**PROBLEM STATEMENT:** Word for word, reproduce every line of the data below.

**DATA FOR THE TASK:**
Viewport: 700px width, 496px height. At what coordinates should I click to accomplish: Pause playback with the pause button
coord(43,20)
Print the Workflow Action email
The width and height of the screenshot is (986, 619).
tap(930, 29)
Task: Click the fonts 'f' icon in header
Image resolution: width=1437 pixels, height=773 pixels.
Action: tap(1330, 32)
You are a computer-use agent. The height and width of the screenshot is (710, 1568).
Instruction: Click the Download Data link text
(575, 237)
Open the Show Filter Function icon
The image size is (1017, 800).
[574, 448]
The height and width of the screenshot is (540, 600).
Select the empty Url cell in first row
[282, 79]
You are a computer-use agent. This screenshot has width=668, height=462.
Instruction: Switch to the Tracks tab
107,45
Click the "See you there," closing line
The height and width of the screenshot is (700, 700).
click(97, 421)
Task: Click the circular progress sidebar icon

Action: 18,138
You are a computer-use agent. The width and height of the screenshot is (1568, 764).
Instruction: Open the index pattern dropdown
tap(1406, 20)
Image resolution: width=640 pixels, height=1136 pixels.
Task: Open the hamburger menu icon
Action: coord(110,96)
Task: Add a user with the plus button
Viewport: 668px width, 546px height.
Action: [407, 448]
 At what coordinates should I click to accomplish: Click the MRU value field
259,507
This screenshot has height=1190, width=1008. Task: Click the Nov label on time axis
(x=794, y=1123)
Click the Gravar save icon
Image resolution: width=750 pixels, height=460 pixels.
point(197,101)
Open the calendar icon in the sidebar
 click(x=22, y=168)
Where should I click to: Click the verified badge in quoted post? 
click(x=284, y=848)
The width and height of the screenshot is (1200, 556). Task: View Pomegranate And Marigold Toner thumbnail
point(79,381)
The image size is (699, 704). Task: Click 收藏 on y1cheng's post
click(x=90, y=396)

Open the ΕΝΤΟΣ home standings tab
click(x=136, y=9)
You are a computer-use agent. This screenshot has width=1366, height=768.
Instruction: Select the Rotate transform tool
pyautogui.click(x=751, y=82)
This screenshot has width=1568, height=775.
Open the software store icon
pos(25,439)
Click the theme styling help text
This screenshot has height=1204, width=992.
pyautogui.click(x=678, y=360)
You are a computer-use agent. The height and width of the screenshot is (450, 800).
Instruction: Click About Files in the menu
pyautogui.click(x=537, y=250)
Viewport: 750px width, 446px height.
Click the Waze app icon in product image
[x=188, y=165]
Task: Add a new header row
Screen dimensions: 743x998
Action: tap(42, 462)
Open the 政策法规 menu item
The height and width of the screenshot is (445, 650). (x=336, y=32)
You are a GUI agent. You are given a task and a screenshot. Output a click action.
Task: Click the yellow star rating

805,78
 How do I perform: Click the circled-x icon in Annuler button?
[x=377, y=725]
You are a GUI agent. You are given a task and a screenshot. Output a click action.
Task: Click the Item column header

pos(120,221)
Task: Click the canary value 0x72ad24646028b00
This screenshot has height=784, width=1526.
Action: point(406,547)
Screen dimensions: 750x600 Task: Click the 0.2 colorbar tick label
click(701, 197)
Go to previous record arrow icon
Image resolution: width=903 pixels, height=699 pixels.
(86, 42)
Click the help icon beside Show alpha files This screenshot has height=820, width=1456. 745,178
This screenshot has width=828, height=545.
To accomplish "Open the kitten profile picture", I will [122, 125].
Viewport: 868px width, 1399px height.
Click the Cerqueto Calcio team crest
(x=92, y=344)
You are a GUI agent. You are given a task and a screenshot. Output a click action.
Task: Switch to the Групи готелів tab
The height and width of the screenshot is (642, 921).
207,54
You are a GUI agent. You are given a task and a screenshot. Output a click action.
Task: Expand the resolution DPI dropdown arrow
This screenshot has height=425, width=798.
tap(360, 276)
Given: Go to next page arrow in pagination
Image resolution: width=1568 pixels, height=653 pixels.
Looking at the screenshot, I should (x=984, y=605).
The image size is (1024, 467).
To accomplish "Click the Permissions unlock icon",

**TASK SOLUTION:**
Viewport: 700px width, 496px height. At what coordinates should I click to accomplish: Pause playback with the pause button
coord(43,20)
Print the Workflow Action email
The width and height of the screenshot is (986, 619).
tap(930, 29)
Task: Click the fonts 'f' icon in header
Image resolution: width=1437 pixels, height=773 pixels.
Action: tap(1330, 32)
You are a computer-use agent. The height and width of the screenshot is (710, 1568).
Instruction: Click the Download Data link text
(575, 237)
Open the Show Filter Function icon
The image size is (1017, 800).
[574, 448]
The height and width of the screenshot is (540, 600).
Select the empty Url cell in first row
[282, 79]
You are a computer-use agent. This screenshot has width=668, height=462.
Instruction: Switch to the Tracks tab
107,45
Click the "See you there," closing line
The height and width of the screenshot is (700, 700).
click(97, 421)
Task: Click the circular progress sidebar icon

Action: 18,138
You are a computer-use agent. The width and height of the screenshot is (1568, 764).
Instruction: Open the index pattern dropdown
tap(1406, 20)
Image resolution: width=640 pixels, height=1136 pixels.
Task: Open the hamburger menu icon
Action: coord(110,96)
Task: Add a user with the plus button
Viewport: 668px width, 546px height.
Action: [407, 448]
 At what coordinates should I click to accomplish: Click the MRU value field
259,507
This screenshot has height=1190, width=1008. Task: Click the Nov label on time axis
(x=794, y=1123)
Click the Gravar save icon
Image resolution: width=750 pixels, height=460 pixels.
point(197,101)
Open the calendar icon in the sidebar
 click(x=22, y=168)
Where should I click to: Click the verified badge in quoted post? 
click(x=284, y=848)
The width and height of the screenshot is (1200, 556). Task: View Pomegranate And Marigold Toner thumbnail
point(79,381)
The image size is (699, 704). Task: Click 收藏 on y1cheng's post
click(x=90, y=396)

Open the ΕΝΤΟΣ home standings tab
click(x=136, y=9)
You are a computer-use agent. This screenshot has width=1366, height=768.
Instruction: Select the Rotate transform tool
pyautogui.click(x=751, y=82)
This screenshot has width=1568, height=775.
Open the software store icon
pos(25,439)
Click the theme styling help text
This screenshot has height=1204, width=992.
pyautogui.click(x=678, y=360)
You are a computer-use agent. The height and width of the screenshot is (450, 800).
Instruction: Click About Files in the menu
pyautogui.click(x=537, y=250)
Viewport: 750px width, 446px height.
Click the Waze app icon in product image
[x=188, y=165]
Task: Add a new header row
Screen dimensions: 743x998
Action: tap(42, 462)
Open the 政策法规 menu item
The height and width of the screenshot is (445, 650). (x=336, y=32)
You are a GUI agent. You are given a task and a screenshot. Output a click action.
Task: Click the yellow star rating

805,78
 How do I perform: Click the circled-x icon in Annuler button?
[x=377, y=725]
You are a GUI agent. You are given a task and a screenshot. Output a click action.
Task: Click the Item column header

pos(120,221)
Task: Click the canary value 0x72ad24646028b00
This screenshot has height=784, width=1526.
Action: point(406,547)
Screen dimensions: 750x600 Task: Click the 0.2 colorbar tick label
click(701, 197)
Go to previous record arrow icon
Image resolution: width=903 pixels, height=699 pixels.
(86, 42)
Click the help icon beside Show alpha files This screenshot has height=820, width=1456. 745,178
This screenshot has width=828, height=545.
To accomplish "Open the kitten profile picture", I will [122, 125].
Viewport: 868px width, 1399px height.
Click the Cerqueto Calcio team crest
(x=92, y=344)
You are a GUI agent. You are given a task and a screenshot. Output a click action.
Task: Switch to the Групи готелів tab
The height and width of the screenshot is (642, 921).
207,54
You are a GUI agent. You are given a task and a screenshot. Output a click action.
Task: Expand the resolution DPI dropdown arrow
This screenshot has height=425, width=798.
tap(360, 276)
Given: Go to next page arrow in pagination
Image resolution: width=1568 pixels, height=653 pixels.
Looking at the screenshot, I should (x=984, y=605).
The image size is (1024, 467).
To accomplish "Click the Permissions unlock icon",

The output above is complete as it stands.